George Smoot, Nobelpreisträger der Physik, als er am 23. April 1992 die Bilder des entstehenden Universums zeigte, aufgenommen vom Satelliten COBE

Inhalt

Vorwort von Robert Wilson

Einführung

1 Wo finden wir das Gesicht Gottes?

2 Das ewige Universum

3 Das Ende der Ewigkeit

4 Das Uratom

5 Das tiefgründigste Geheimnis des Kosmos

6 Und es ward Licht

7 Der Big Bang am Horizont

8 Die Entdeckung des ersten Lichts

9 Das Feuer der Schöpfung

10 Der Geist des Big Bang

11 Die Astronomen aus Metall

12 Das »Gesicht Gottes« fotografieren

13 Das Universum in den Kinderschuhen

14 Die Plancksche Mauer

15 Warum ist das Universum so fein abgestimmt?
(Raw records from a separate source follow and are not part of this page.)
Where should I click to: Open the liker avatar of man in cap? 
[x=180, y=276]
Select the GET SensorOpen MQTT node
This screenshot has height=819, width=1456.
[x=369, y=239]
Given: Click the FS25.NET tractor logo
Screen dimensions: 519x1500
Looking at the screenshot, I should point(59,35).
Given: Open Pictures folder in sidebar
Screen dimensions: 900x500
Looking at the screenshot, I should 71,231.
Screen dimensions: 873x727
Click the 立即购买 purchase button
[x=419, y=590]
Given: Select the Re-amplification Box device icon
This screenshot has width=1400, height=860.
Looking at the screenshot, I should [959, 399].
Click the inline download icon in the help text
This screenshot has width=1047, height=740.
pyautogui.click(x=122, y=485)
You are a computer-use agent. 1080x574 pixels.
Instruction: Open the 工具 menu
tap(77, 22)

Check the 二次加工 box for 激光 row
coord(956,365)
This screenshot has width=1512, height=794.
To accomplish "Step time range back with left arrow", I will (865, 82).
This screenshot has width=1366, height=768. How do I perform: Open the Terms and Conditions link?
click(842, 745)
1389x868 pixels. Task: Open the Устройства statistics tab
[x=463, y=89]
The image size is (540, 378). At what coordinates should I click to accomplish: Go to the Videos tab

16 Welche Form hat das Universum?

17 Woher stammen die Falten in der Zeit?

18 Zurück zum vollkommenen Gleichgewicht des Ursprungs

19 Der seltsame Moment des Big Bang

20 Woher kommt die dunkle Energie?

21 Was war vor dem Big Bang?

Schlusswort

Anhang

James Peebles: Der lange Weg zum heißen Big Bang

Robert Wilson: Die Karte des Universums in seinen Anfängen

John Mather: Die ersten Spuren in der Raumzeit

Plancks Geburt

Anmerkungen und Quellenangaben

Vorwort

In diesem Buch von Igor und Grichka Bogdanov, dessen Titel sich auf den berühmten Ausspruch meines Kollegen George Smoot bezieht, werden Sie die faszinierendste und geheimnisvollste Geschichte lesen, die Sie sich nur vorstellen können: die Geschichte unseres Ursprungs. Ja, Ihres und meines Ursprungs, aber vor allem die des Universums.

Jede gute Geschichte hat ihre Helden. Igor und Grichka werden Sie mit vielen der Wissenschaftler bekanntmachen, die zur Theorie vom Big Bang Wesentliches beigetragen haben, anfangs nur auf dem Papier, heute zunehmend mithilfe hochtechnisierter Satelliten. Ich hatte leider nicht das Glück, die Helden der Anfänge wie Alexander Friedmann oder Edwin Hubble kennenzulernen. Doch viele der Menschen, denen Sie auf diesen Seiten begegnen werden, kenne ich persönlich – Fred Hoyle zum Beispiel oder George Gamow und Robert Dicke. Es ist mir eine große Freude, mich mit zwei der großen Protagonisten der Big-Bang-Theorie in diesem Buch wiederzufinden: James Peebles und John Mather, deren Beiträge Sie im Anhang finden. Wie Sie in diesem Buch erfahren werden, haben Jim Peebles und seine Forschungsgruppe in Princeton mir entscheidend dabei geholfen, das geheimnisvolle Phänomen zu verstehen, auf das ich zusammen mit Arno Penzias gestoßen war. John Mather hat zusammen mit seinem Team später den Satelliten COBE entwickelt, dessen Daten unsere Theorien bestätigen konnten.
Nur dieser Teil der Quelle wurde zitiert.